Do Sunbeds Produce Vitamin D?

Sunbeds mainly produce ultraviolet A (UVA) rays rather than UVB. UVA rays are responsible for tanning but are not effective at producing vitamin D. While some sunbeds may emit a small amount of UVB, it is not a reliable or safe way to generate vitamin D. The ratio of UVA to UVB in sunbeds is very different to that of natural sunlight, meaning that even if some vitamin D is produced, it comes alongside high exposure to UVA which carries risks for skin health.

The Risks of Using Sunbeds

While natural sunlight in moderation supports vitamin D production, sunbeds are associated with significant health risks. UVA radiation penetrates deeper into the skin and is strongly linked with premature ageing and skin cancer. The NHS and other health authorities advise against using sunbeds for vitamin D because the potential damage outweighs any small benefits. Unlike sunlight exposure outdoors, which also encourages activity and fresh air, sunbeds provide only concentrated UV rays without the added benefits of being outside.

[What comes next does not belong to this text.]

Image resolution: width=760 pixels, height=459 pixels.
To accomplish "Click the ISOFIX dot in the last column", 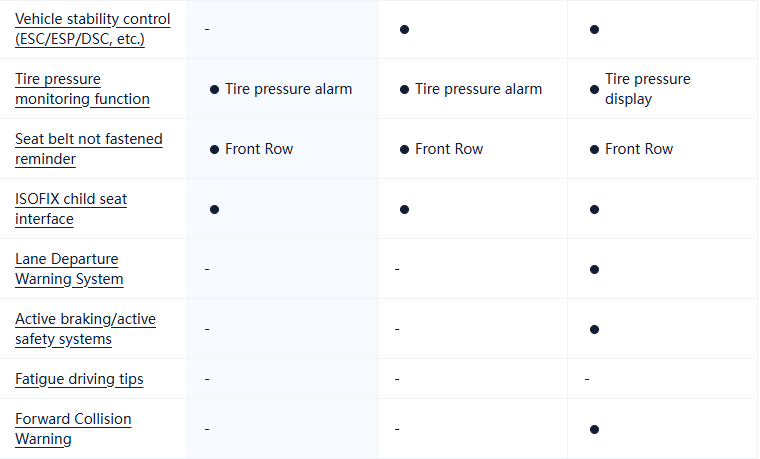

Better Ways to Support Vitamin D Levels

The safest and most effective way to maintain vitamin D levels in the UK is through a combination of sunlight, diet, and supplements. During spring and summer, short periods of sun exposure to the skin most days is usually enough for most people. In the colder months, food sources such as oily fish, fortified cereals, and eggs can help, although many people still find it hard to meet their needs through diet alone. This is why public health guidance in the UK recommends that adults consider a daily vitamin D supplement, particularly in autumn and winter.

Why Supplements Are a Safer Option Than Sunbeds

Unlike sunbeds, vitamin D supplements provide a safe and controlled way to maintain adequate levels of the vitamin without the risks associated with excessive UV exposure. They allow you to meet your body’s needs consistently, regardless of the season or your lifestyle. Multivitamins that include vitamin D can also help support other aspects of health such as immunity, energy, and overall wellbeing. For people who cannot or prefer not to take tablets, multivitamin gummies are a popular and convenient alternative that make it easy to stay on track.

The Bottom Line on Sunbeds and Vitamin D

Sunbeds are not a safe or reliable source of vitamin D. They deliver high doses of UVA radiation that damage the skin while providing little of the UVB needed to stimulate vitamin D production. The best approach is to get sensible sun exposure when possible and to use supplements during the months when the sun is not strong enough in the UK. In this way, you can support your bone, muscle, and immune health without putting your skin at unnecessary risk.